Count Kevin Mee among the angry consumers who say we should all stop buying Apple products in the wake of the company’s decision not to help the FBI retrieve data from an iPhone that belonged to one of the San Bernardino, California, shooters.
“I, for one, am mad,” the Boise, Idaho, radio host wrote in a blog post Wednesday in which he called on Tim Cook, Apple’s chief executive, to be jailed for contempt of court. “[H]ere is a chance for us to get information that more than likely would stop another attack like this one.”
Mee joins a chorus of critics who took to the internet Wednesday to condemn the Silicon Valley giant after Cook posted an open letter to Apple customers, vowing to fight a federal judge’s order to unlock an iPhone used by Syed Rizwan Farook, one of the shooters in a December attack that left 14 people dead. Just hours after Cook’s letter was posted, boycott threats spread quickly across social media as furious citizens and even some politicians called Apple’s stance downright un-American.
“Apple chose to protect a dead ISIS terrorist’s privacy over the security of the American people,” said Sen. Tom Cotton, R-Ark., in a statement, using an acronym for the Islamic State group.
But while the backlash against Apple was fierce and vociferous, the negative reactions to Cook’s letter represented only a small percentage of the online discussions around the issue.
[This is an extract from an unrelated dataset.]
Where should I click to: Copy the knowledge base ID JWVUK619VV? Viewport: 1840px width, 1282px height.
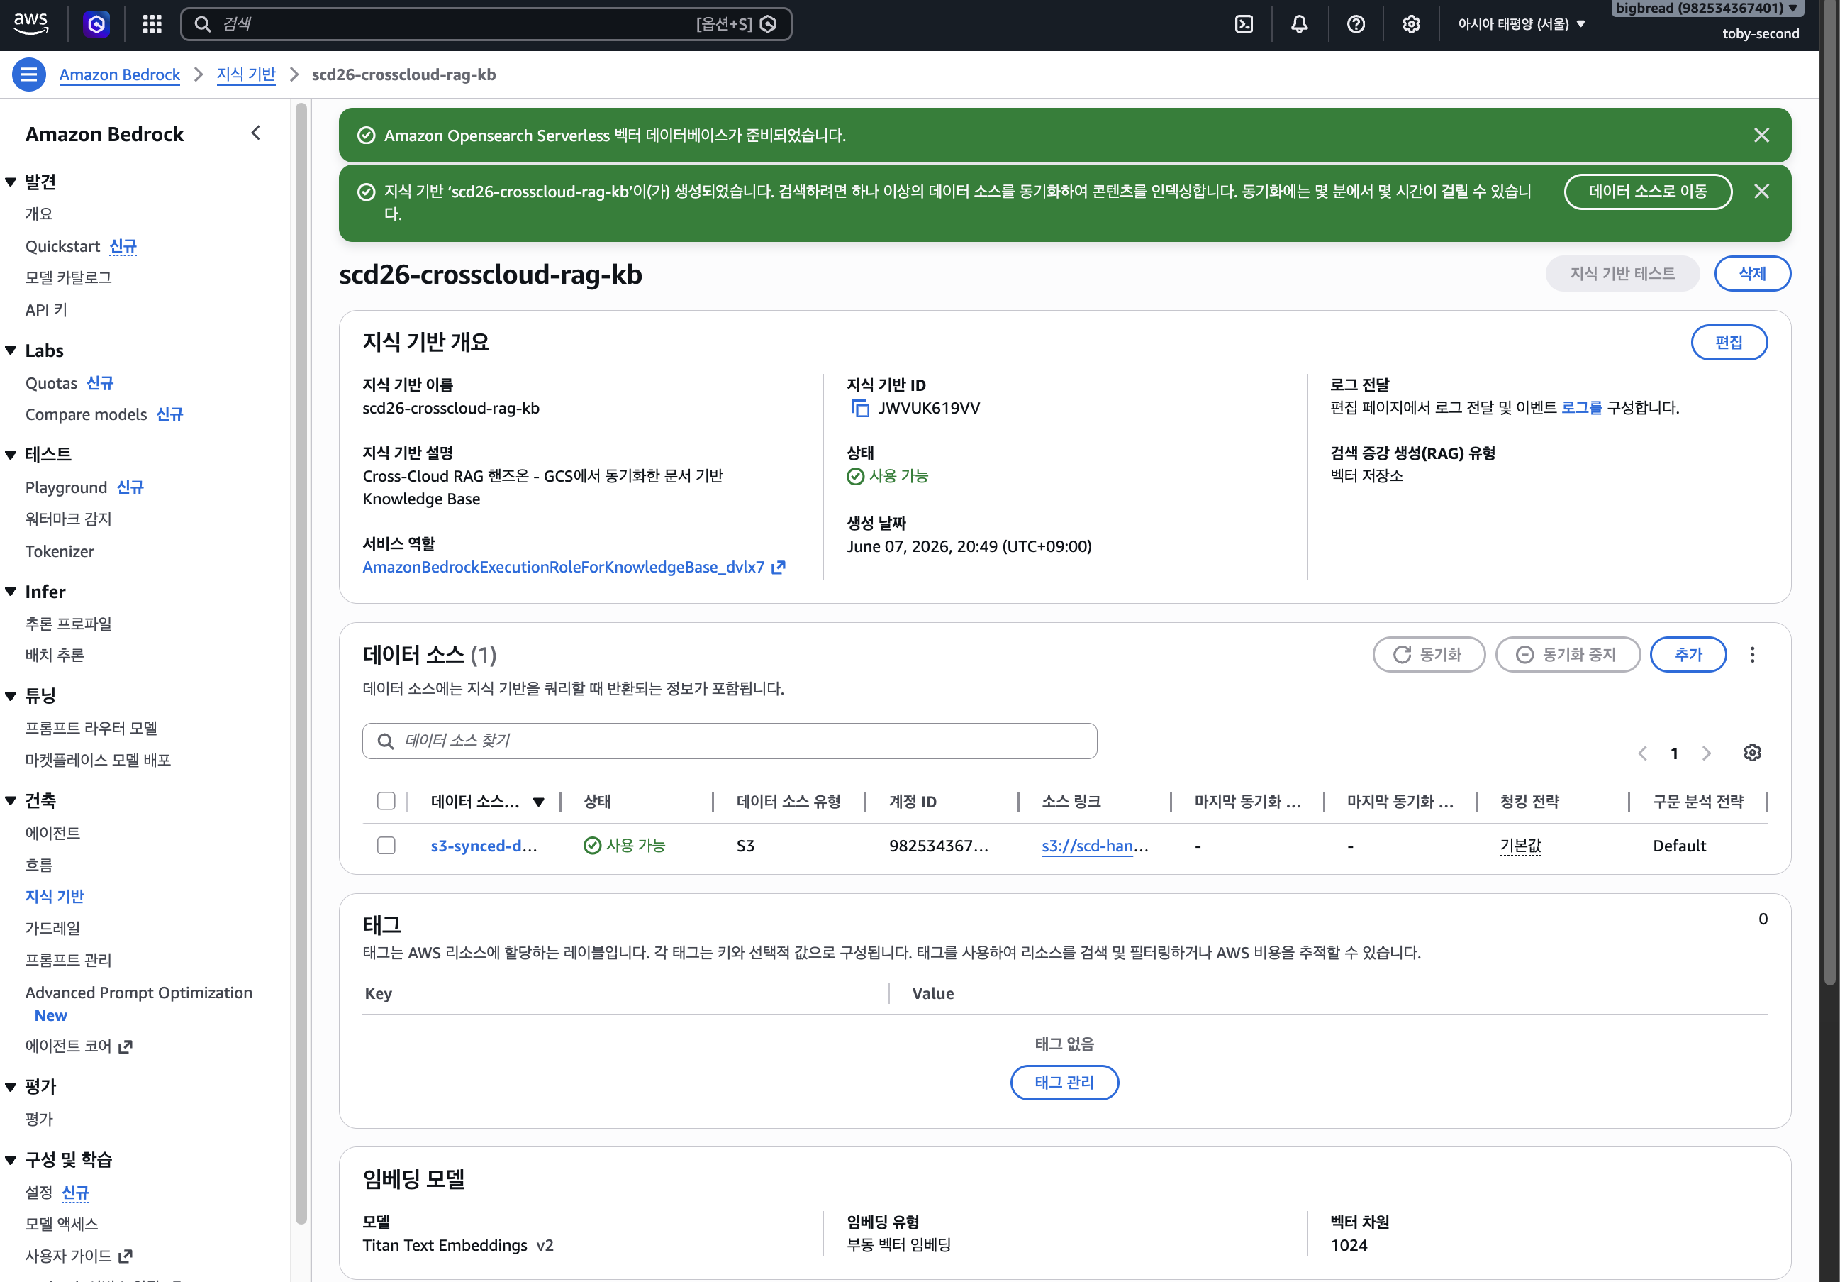(x=859, y=408)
In fact, less than 10 percent of discussions on Twitter skewed negative, according to data provided to International Business Times from ListenFirst Media, a New York analytics firm that measures online engagement across more than 40 digital and social media platforms.
ListenFirst measured a Twitter snapshot taken in a 24-hour window between Tuesday and Wednesday afternoon, when references to the Apple-FBI controversy garnered 656,000 mentions. According to ListenFirst, Cook received “high levels of praise” for taking a stand on privacy, with peak mentions occurring at noon EST on Wednesday. The firm said the overwhelming majority of posts were either neutral or positive.
That finding differs from broader national polls on privacy, which show Americans tend to be sharply divided when it comes to the issue of government surveillance. A 2015 survey from Pew Research Center found that just over half of Americans describe themselves as “very concerned” or “somewhat concerned” about government surveillance in general.
Still, the deafening din of pro-Apple posts is perhaps not surprising given the strategic manner in which the company — which already enjoys an enormous surplus of brand equity — chose to take control of the narrative. Cook’s letter was a rallying cry for Apple loyalists, an affirmation of the fabled place the iPhone occupies in the national consciousness.
“Smartphones, led by iPhone, have become an essential part of our lives,” Cook wrote. “People use them to store an incredible amount of personal information ... and at Apple we are deeply committed to safeguarding their data.”
Taken at Cook’s word, there is a lot more at stake than the contents of a single iPhone. The Apple chief asserts that federal officials are seeking to compel the company to build a special software tool that would undermine broader security advancements and leave iPhones everywhere vulnerable to attacks.
“The government suggests this tool could only be used once, on one phone. But that’s simply not true,” Cook wrote. “Once created, the technique could be used over and over again, on any number of devices. In the physical world, it would be the equivalent of a master key, capable of opening hundreds of millions of locks — from restaurants and banks to stores and homes. No reasonable person would find that acceptable.”
But if Cook was hoping for a nuanced debate on the ever-precarious balance between liberty and safety, those hopes were surely dashed when Donald Trump joined the fray.
“Who do they think they are?” the Republican presidential front-runner said of Apple during a “Fox and Friends” appearance Wednesday morning, remarking on the company’s decision to fight the court order. Trump’s reaction set social media ablaze with critics who were quick to denounce Apple’s presumed protection of a terrorist while having little to say about Cook’s argument that the FBI’s wishes could leave every iPhone user vulnerable. According to ListenFirst, Trump was the “biggest influencer opposing Tim Cook’s decision.”
“The overwhelming majority of Twitter conversation regarding Apple and Tim Cook was positive," said Jason Klein, co-CEO and co-founder of ListenFirst Media. “Donald Trump’s commentary was a glaring exception. Interestingly, this story is clearly generating increased conversation around the topics of encryption and privacy. I think we can expect those to become hot button issues, especially on the campaign trail.”
Meanwhile, the usual civil-rights suspects were equally quick to jump to Apple’s defense, with groups like the American Civil Liberties Union and the Electronic Frontier Foundation releasing terse statements applauding the tech giant for holding its ground. Edward Snowden, the exiled former National Security Agency contractor and poster child for vigilant resistance against the modern surveillance state, called the standoff between Apple and the FBI “the most important tech case in a decade.”